The Dickson effect

Graph City, Arizona.

I looked at Dickson’s games for us over the last four seasons and divided the matches according to the pre-match odds of a Fulham win. This was a bit arbitrary, but the half in which Fulham were shortest odds were designated “easy”, the half where odds were longer were designated “hard”.

Then I split the games to see whether they were home or away, and whether Dickson started or not.  The bars represent points per game, with Dickson the lower of the two bars.

The results?

We’re better in away games with Dickson playing, easy or hard match.

Easy home games are a bit of a wash.

But the difficult home games are where we find an issue: we do much better in the difficult home games without Dickson than with him.  This might make some sense or might not: he’s picked for these games because it feels like we might need the extra defensive oomph, but perhaps the level of the opponent takes him one step beyond his comfort level.  But if that were true we’d see the same effect in away games.   Perhaps in home games we do well against the good teams when we take the initiative, and that’s harder to do with Dickson in the side.

Interesting.

6 thoughts on “The Dickson effect

  1. Hmm, is it just me or are the “No Dickson” and “Dickson” colours the same?

    Either way I love a good graph.

    Also, apologies for my lack of input of late, hope to be back to normal next week.

  2. Intuitively, it makes sense to me.

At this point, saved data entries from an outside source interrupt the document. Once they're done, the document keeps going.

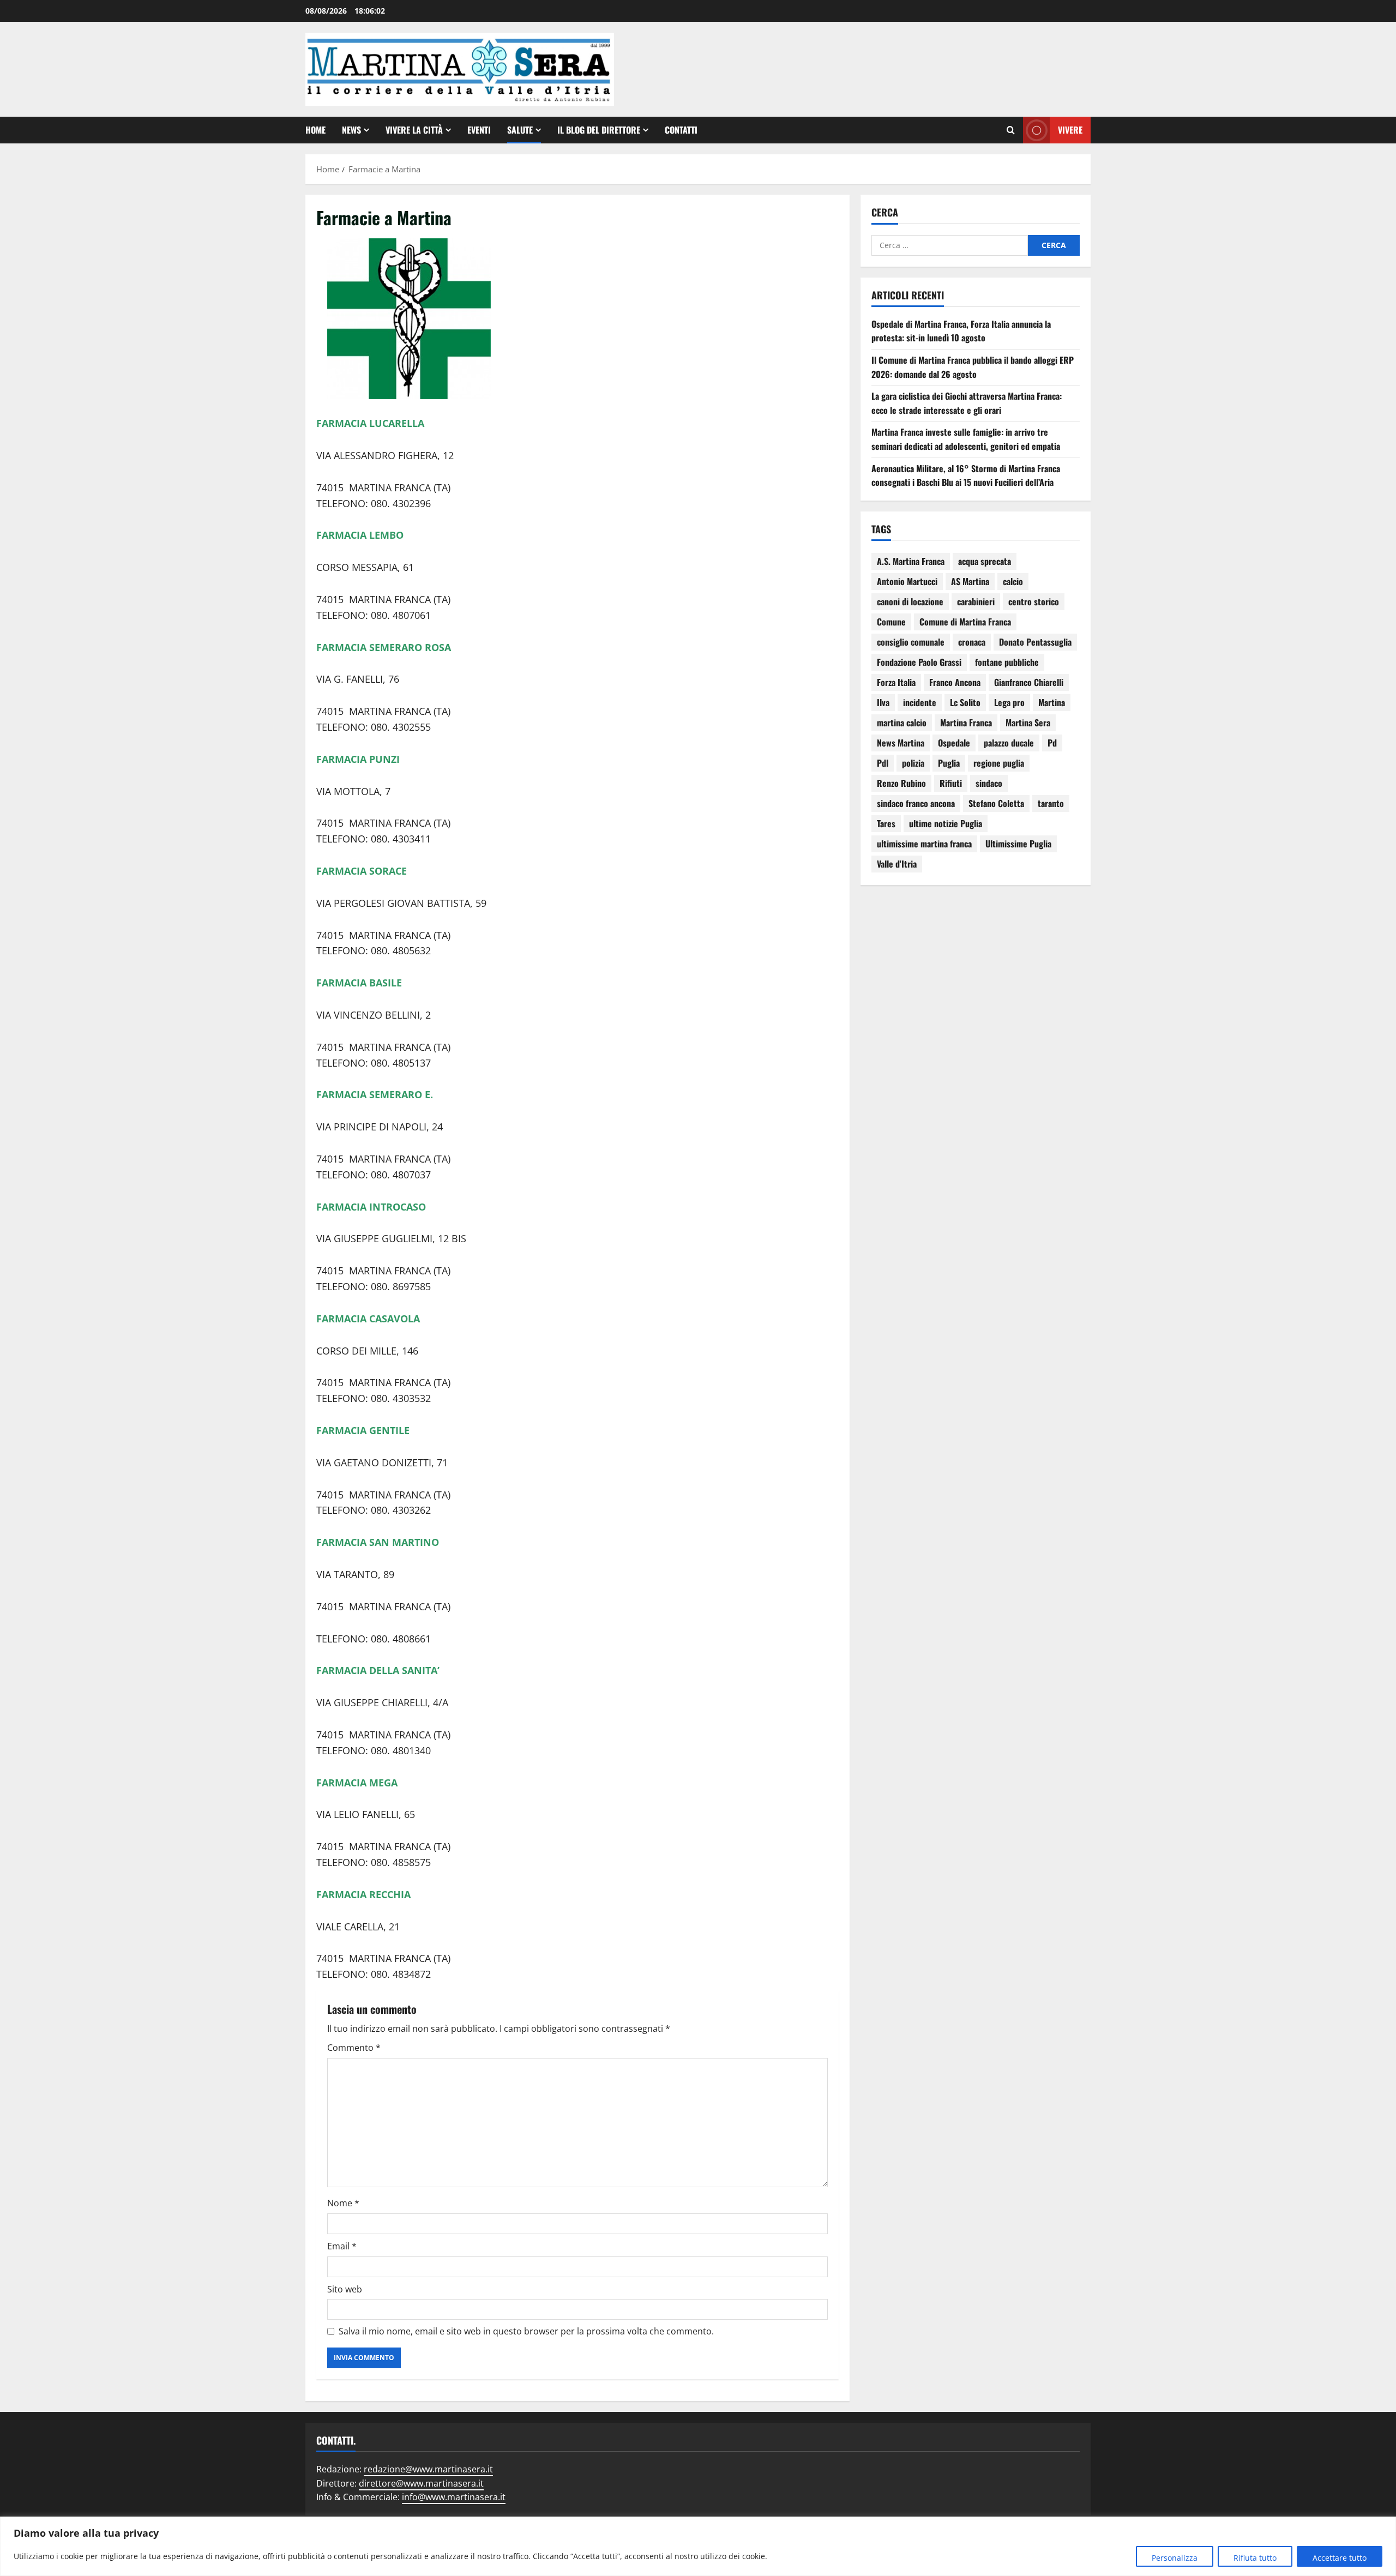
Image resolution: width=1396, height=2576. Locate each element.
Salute (520, 129)
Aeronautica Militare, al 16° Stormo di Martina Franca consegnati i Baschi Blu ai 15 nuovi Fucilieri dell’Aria (965, 475)
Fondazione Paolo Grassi (919, 662)
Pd (1052, 742)
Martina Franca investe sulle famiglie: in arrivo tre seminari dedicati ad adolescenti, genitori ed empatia (965, 439)
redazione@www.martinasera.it (428, 2469)
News (351, 129)
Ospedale (954, 742)
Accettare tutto (1340, 2558)
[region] (698, 2546)
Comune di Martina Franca (965, 621)
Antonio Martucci (907, 581)
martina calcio (901, 722)
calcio (1013, 581)
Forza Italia (896, 682)
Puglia (949, 762)
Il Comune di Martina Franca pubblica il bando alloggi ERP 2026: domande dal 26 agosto (972, 367)
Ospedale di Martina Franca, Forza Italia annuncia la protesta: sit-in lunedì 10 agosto (961, 331)
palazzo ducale (1009, 742)
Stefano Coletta (996, 803)
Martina (1051, 702)
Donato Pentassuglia (1035, 641)
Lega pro (1009, 702)
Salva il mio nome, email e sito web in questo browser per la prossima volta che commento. (526, 2331)
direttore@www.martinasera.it (421, 2483)
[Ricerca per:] (949, 245)
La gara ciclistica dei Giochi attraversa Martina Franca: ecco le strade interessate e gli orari (966, 403)
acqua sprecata (984, 561)
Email (342, 2246)
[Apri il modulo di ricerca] (1011, 130)
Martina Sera (1028, 722)
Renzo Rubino (901, 783)
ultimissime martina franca (924, 843)
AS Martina (970, 581)
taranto (1051, 803)
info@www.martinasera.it (454, 2497)
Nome (343, 2203)
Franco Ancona (954, 682)
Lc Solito (965, 702)
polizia (913, 762)
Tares (886, 823)
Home (315, 129)
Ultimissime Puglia (1018, 843)
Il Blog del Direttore (598, 129)
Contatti (681, 129)
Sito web (344, 2289)
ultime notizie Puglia (945, 823)
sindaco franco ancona (916, 803)
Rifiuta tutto (1255, 2558)
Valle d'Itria (897, 863)
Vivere (1070, 129)
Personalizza (1175, 2558)
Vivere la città (414, 129)
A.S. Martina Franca (910, 561)
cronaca (971, 641)
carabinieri (976, 601)
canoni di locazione (910, 601)
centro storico (1033, 601)
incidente (919, 702)
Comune (891, 621)
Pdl (882, 762)
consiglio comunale (910, 641)
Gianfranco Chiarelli (1028, 682)
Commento (354, 2048)
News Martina (900, 742)
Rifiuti (951, 783)
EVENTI (479, 129)
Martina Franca (966, 722)
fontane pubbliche (1007, 662)
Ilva (883, 702)
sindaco (989, 783)
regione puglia (998, 762)
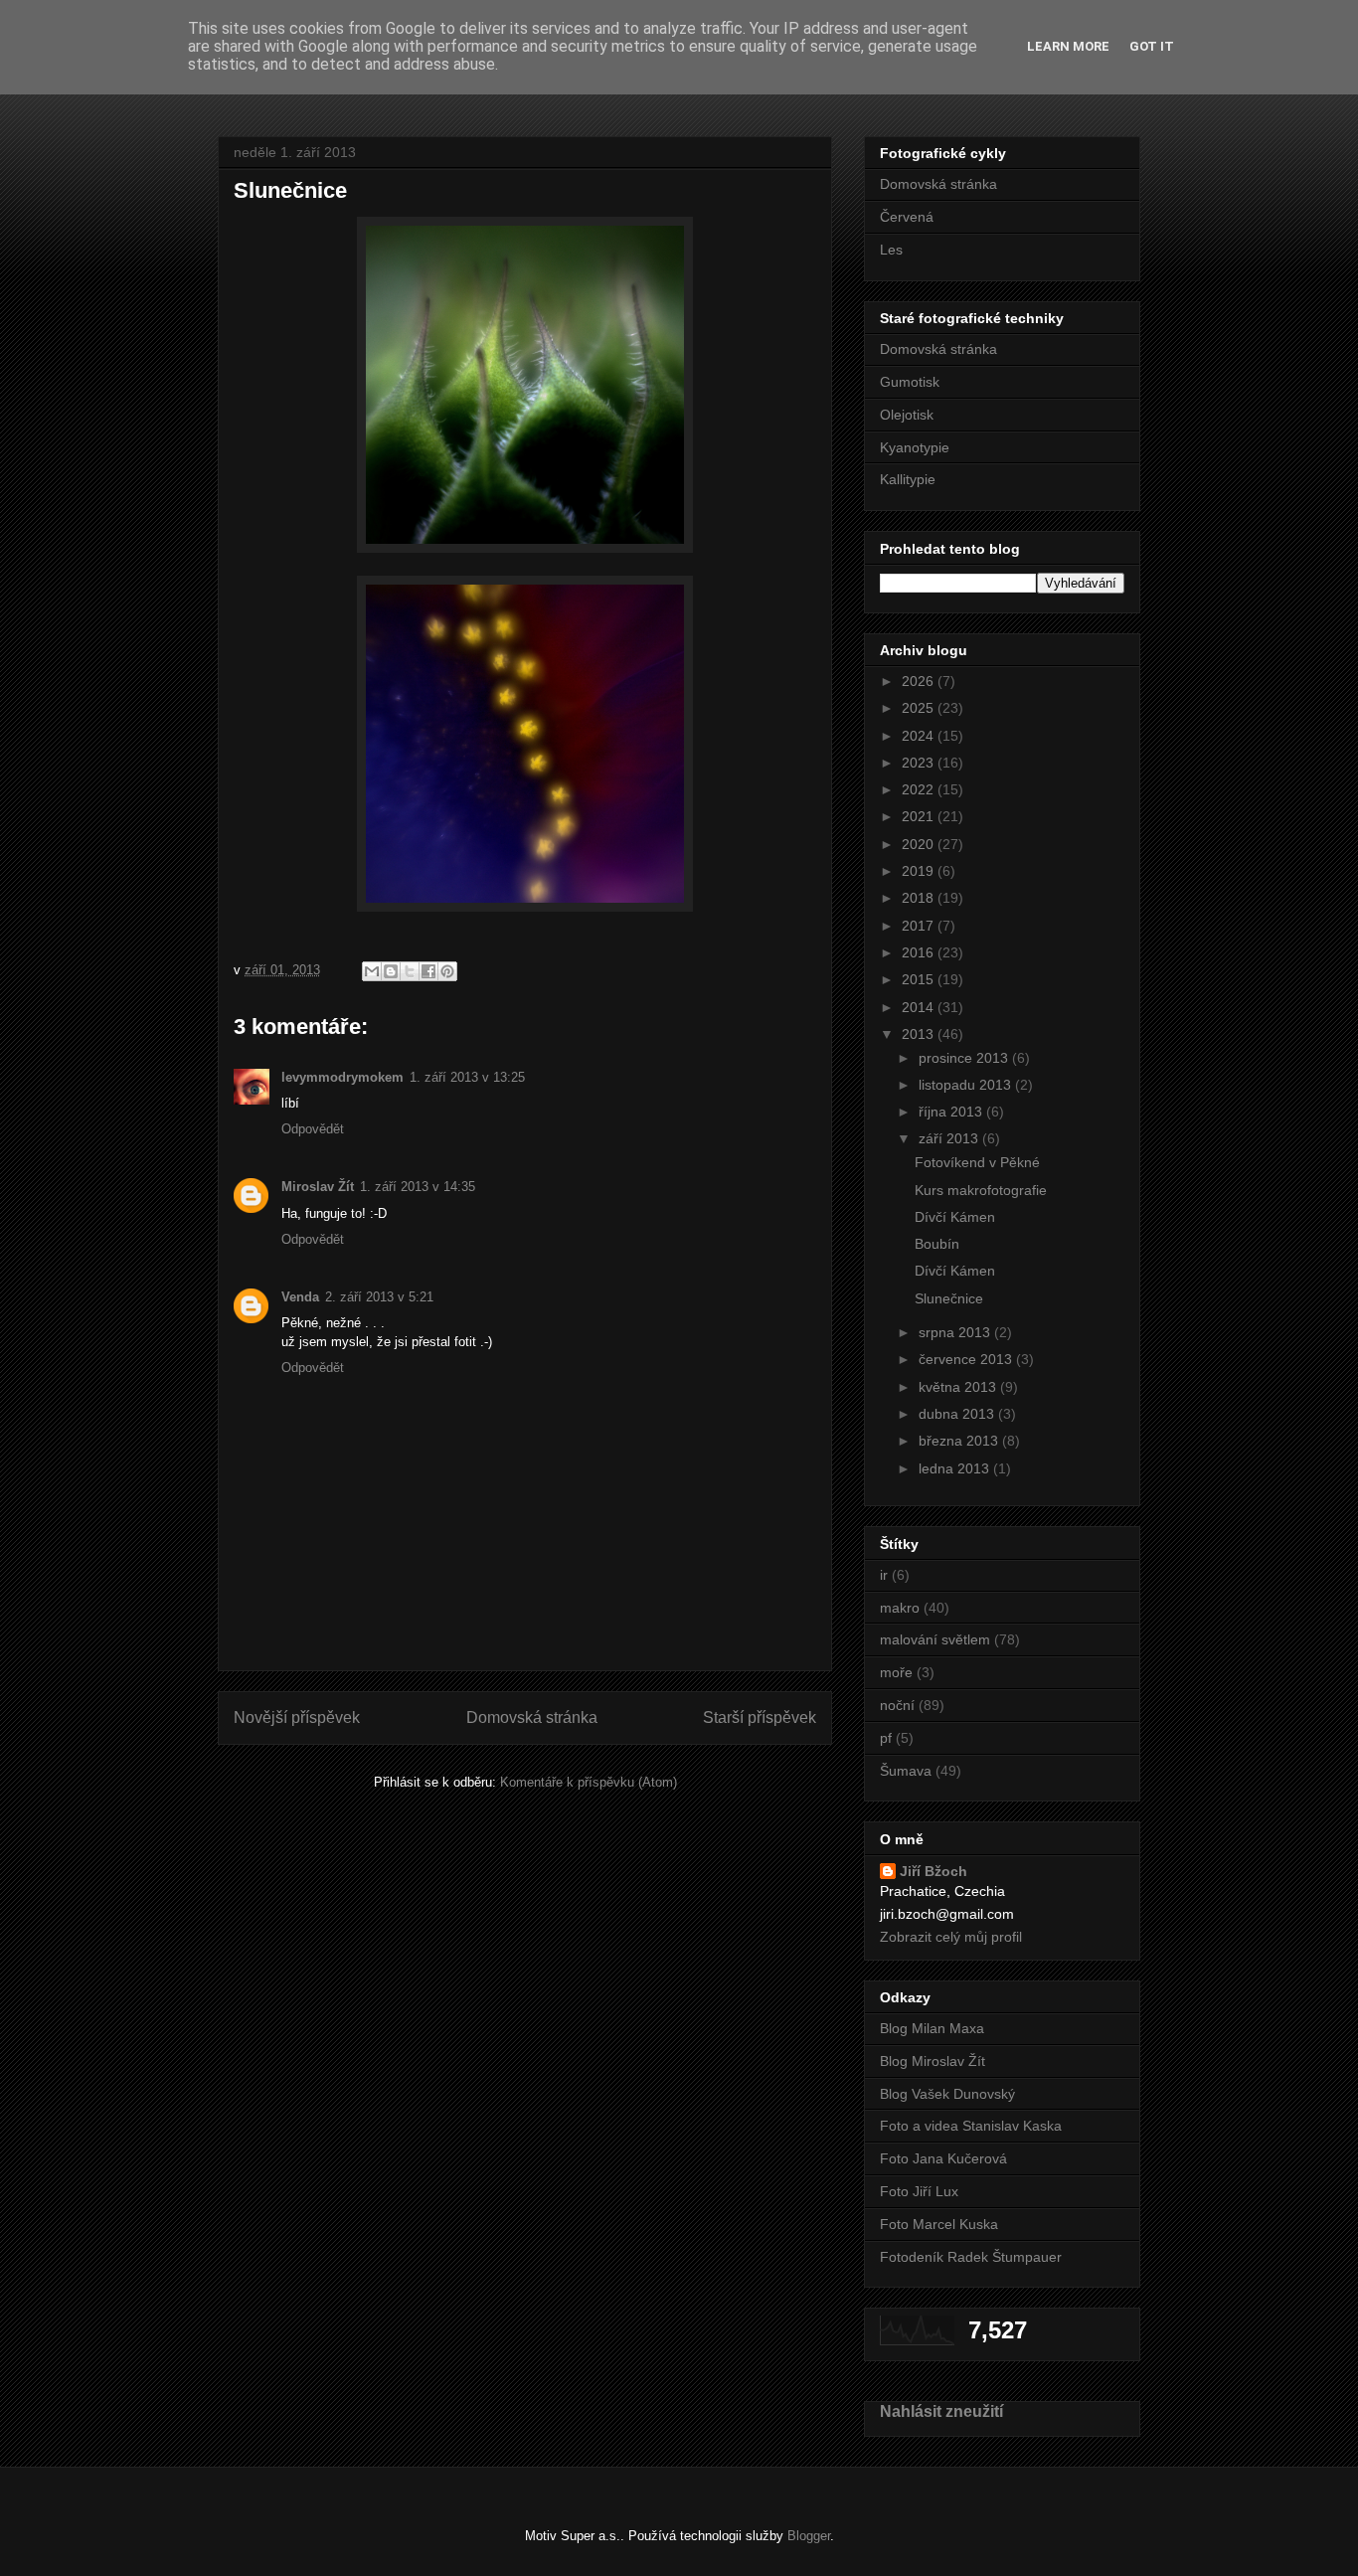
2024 (919, 736)
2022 (919, 789)
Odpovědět (312, 1128)
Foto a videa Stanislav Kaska (971, 2126)
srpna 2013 (956, 1332)
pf (886, 1738)
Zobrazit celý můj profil (951, 1937)
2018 (919, 898)
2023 (919, 763)
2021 (919, 816)
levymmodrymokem (342, 1077)
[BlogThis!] (391, 971)
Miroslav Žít (317, 1186)
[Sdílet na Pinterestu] (447, 971)
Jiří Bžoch (933, 1871)
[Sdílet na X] (410, 971)
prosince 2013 (965, 1058)
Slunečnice (949, 1298)
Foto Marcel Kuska (939, 2224)
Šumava (906, 1771)
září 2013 (950, 1138)
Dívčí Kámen (955, 1217)
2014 (919, 1007)
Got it (1151, 46)
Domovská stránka (531, 1717)
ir (884, 1575)
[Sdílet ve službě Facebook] (428, 971)
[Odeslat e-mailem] (372, 971)
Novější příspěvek (297, 1717)
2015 (919, 979)
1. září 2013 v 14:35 (417, 1186)
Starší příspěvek (759, 1717)
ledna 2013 (956, 1468)
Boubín (937, 1244)
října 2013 (952, 1111)
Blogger (808, 2535)
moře (896, 1672)
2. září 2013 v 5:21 (379, 1296)
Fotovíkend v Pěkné (977, 1162)
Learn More (1068, 46)
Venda (300, 1296)
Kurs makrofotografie (981, 1190)
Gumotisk (909, 382)
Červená (907, 217)
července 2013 (967, 1359)
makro (900, 1608)
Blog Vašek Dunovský (947, 2094)
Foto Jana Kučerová (943, 2158)
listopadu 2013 (967, 1085)
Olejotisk (907, 415)
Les (891, 250)
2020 (919, 844)
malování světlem (935, 1639)
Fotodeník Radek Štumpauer (971, 2257)
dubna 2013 (958, 1414)
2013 (919, 1034)
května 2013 (959, 1387)
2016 (919, 952)
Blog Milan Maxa (932, 2028)
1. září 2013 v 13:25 (467, 1077)
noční (897, 1705)
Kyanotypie (914, 447)
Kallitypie (907, 479)
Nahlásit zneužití (941, 2411)
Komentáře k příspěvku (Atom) (588, 1782)
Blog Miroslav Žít (932, 2061)
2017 (919, 926)
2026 (919, 681)
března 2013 (960, 1441)
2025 (919, 708)
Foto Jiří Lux (919, 2191)
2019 (919, 871)
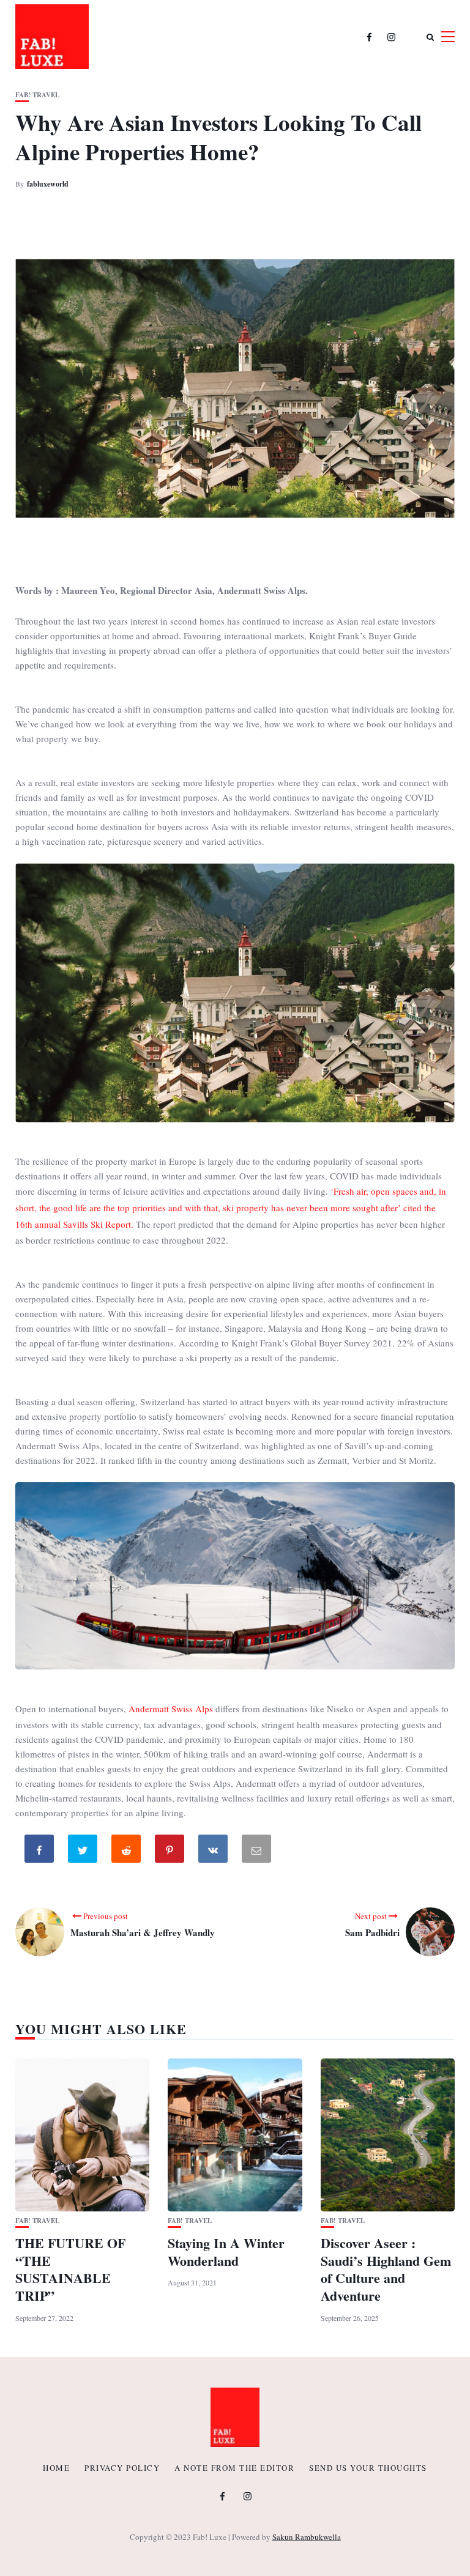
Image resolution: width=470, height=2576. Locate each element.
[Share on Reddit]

But I’m a Dickson fan, and many are not. It’s always seemed logical to me to play Dickson in away matches. I just reckon he’s very effective in that spoiling role. He tackles better than Sidwell, and, I reckon, leaves less gaps. Trouble is, in his last 2 outings, he’s made some glaring mistakes, which makes even his supporters worry about him. But I think that’s down to lack of match time, and possibly feeling the pressure to perform. Also, Murphy always seems to play better with Dickson next to him. I’d still go with him as a starter against Sunderland. Sidwell’s mistakes tend to attract less attention, and his impressive coverage of the pitch looks good. If the ref had given a penalty on Sunday for his barge on Parker, he might not be so popular. I suppose once again, its nice to have the choice – indicates a strong squad.

  3. This is an interesting chart, but it does not reflect who else was playing that day, or what attacking formation we were using (4-4-2, etc.). I short, there might be lots of reasons for this data besides Dickson.

    Regardless, as a Keeper, my indicator of a good mid field defender is the reaction of the offense: does the other team change their game plan because of the defender, do they move it to the other side, pass it over the midfielder or sideways; does he stop the attack or change the other team’s tempo?

    This type of player, and this impact, happens all the time in other sports. In hockey, the tough defender stops the rush and the other team must dump the puck in. In American football, the offense must run or throw in opposite direction because the defender is too good.

    As a Keeper, I valued this kind of player. Dickson is the best we’ve got at this skill, and the bottom line is we need this kind of player against certain teams. This is probably more vital on away games against teams with highly skilled midfields, the hard away games (as pointed out in a CCN article, home teams attack with greater ferocity).